• **Work to be completed**
The required output is the complete listing, copied word for word.

• **Recorded information**

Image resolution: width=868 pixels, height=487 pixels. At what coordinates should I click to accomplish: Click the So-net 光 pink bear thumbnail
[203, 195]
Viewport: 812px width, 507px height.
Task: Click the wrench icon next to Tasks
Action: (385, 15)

• **Final answer**
Image resolution: width=868 pixels, height=487 pixels. At what coordinates should I click to accomplish: Click the So-net 光 pink bear thumbnail
[203, 195]
Viewport: 812px width, 507px height.
Task: Click the wrench icon next to Tasks
Action: (385, 15)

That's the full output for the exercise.